Выбрать главу

На какое-то ослепляющее мгновенье в клюевском мирозданье вспыхивает объединяющая идея — выявляется структура.

Он переплетает эти стихи и сложным маршрутом — через знакомого делегата Крестьянского съезда — передает Крупской. С надписью: "Ленину от моржовой поморской зари, от ковриги-матери из русского рая красный словесный гостинец посылаю я — Николай Клюев".

Неизвестно, вкусил ли от ковриги-матери кремлевский мечтатель, но экземпляр этот в его библиотеке сохранился и был таким неожиданным образом спасен от гибели, уготованной клюевскому архиву.

Между тем в 1926 году в архив (то есть не в печать — в стол) ложатся строки:

                   Ты, Рассея, Рассея-матка,                    Чаровая, заклятая кадка!                    Что там, кровь или жемчуга,                    Или лысого черта рога?

Видимо, все-таки рога лысого черта. Хотя дойдет и до крови. Но жемчуга, как и прежде, — налицо. "Павлины, финисты, струкофамилы". И это ткется параллельно стихам во славу Советской власти, сотрудничество с которой оставляет в поэзии олонецкого ведуна пару здравиц пионерам — вузовцам и "колхозный цикл", покрытый "потом трудовым". Красное узорочье плетется встык белому — это потрясающее свойство клюевского шитья. Не притворство, не лицемерие, не приспособление, а качество его космоса. И знак потери структуры, на мгновенье напрягшейся в этом миражном окоеме.

Пропал "окрик" Бога, и восстановился мир, в котором все соузорно. Противоположности не спорят и даже не сопрягаются — они стоят рядком, как камешки в мозаике. Никакое движение, никакое дуновение не колеблют миража. Проклятья и величанья, плач и ликование чередуются по законам обряда. Так бесы и ангелы сосуществуют в поясах фрески, и разбойники в песне меняются местами со святыми.

В 1926 году, оплакивая гибель Есенина, Клюев причитает:

                   Лепил я твою душеньку, как гнездо касатка,                    Слюной крепил мысли, слова слезинками,                    Да погасла зарная свечечка,                                                                моя лесная лампадка,                    Ушел ты от меня разбойными тропинками!

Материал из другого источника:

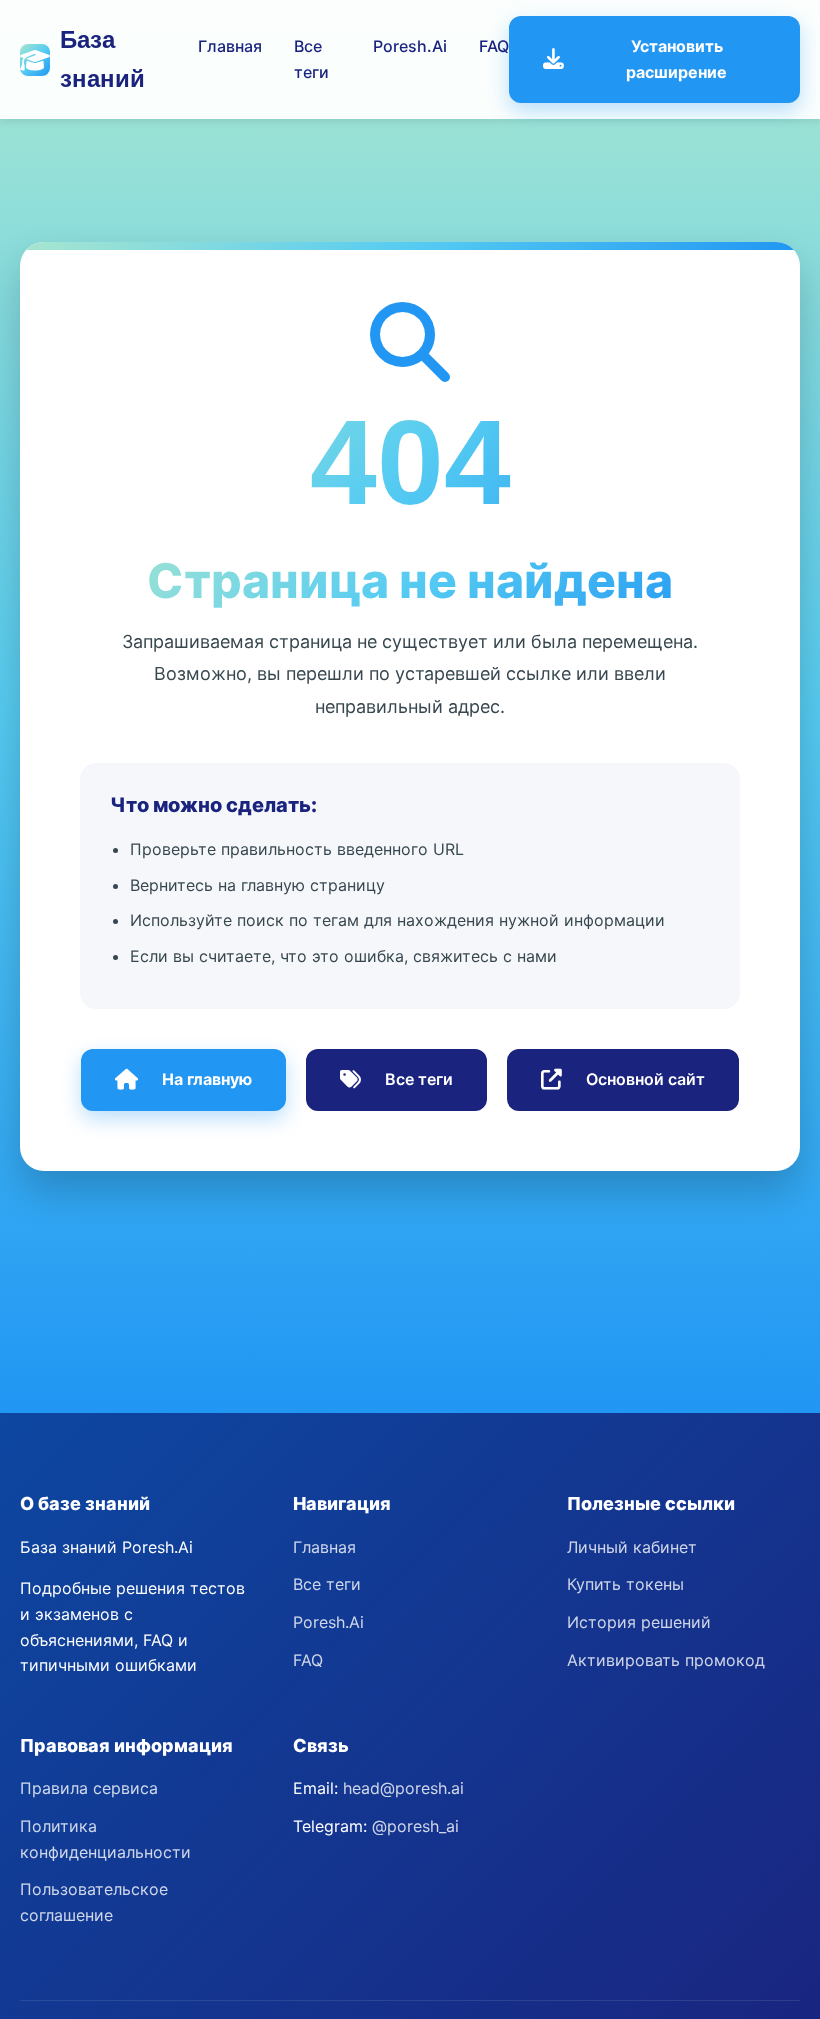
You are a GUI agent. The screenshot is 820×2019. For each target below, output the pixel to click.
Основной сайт (645, 1079)
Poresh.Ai (410, 46)
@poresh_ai (415, 1826)
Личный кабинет (632, 1547)
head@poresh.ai (403, 1788)
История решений (639, 1622)
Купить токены (625, 1584)
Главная (230, 46)
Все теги (419, 1079)
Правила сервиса (89, 1788)
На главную (207, 1079)
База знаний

Самому Клюеву этими тропинками долго ходить не дают: к началу 30-х годов его отлучают от советской литературы. Формулировку находит товарищ Бескин: Клюев — "бард кулацкой деревни". Тут конец официально признанного "творческого пути".

Наступает время итогов.

Спрошено было в 1911-м:

                   О матерь-отчизна, какими тропами                    Бездомному сыну укажешь пойти:                    Разбойную ль удаль померить с врагами                    Иль робкой былинкой кивать при пути?

Бездомный сын выбрал удаль. Но разбойные тропки кончились. Дома — нет. А в воображенной Избе не спасешься.

Всю жизнь разгадывал "тайну тихую, поддонную про святую Русь крещеную". Какая она? Кровавая? Скорбная? Буреприимная? Бездонная? Нетленная? Златоузорчатая? Злопечальная? Вещая? И остался — с вопросом:

                   Россия, матерь, ты ли? Ты ли?

Имя искал, назвать пытался то, что любил. Потому и не называл, что строил в невесомости, в воображении, в декоративном мире. А НАЗВАЛ — когда разрушилось, когда кровавые клочья стали вылетать из-под декораций, когда обугленная реальность проступила сквозь цветущий сон.

Назвал — и ПРОКЛЯЛ.

                   Ты, Рассея, Рассея — теща,                    Насолила ты лихо во щи,                    Намаслила кровушкой кашу —                    Насытишь утробу нашу.

Босховский ужас накатывает из открывшейся бездны. У великого поэта хватает сил принять вызов судьбы и шагнуть навстречу этой реальности — уже "по ту сторону" рассудка и, конечно, "по ту сторону" литературного и житейского благополучия.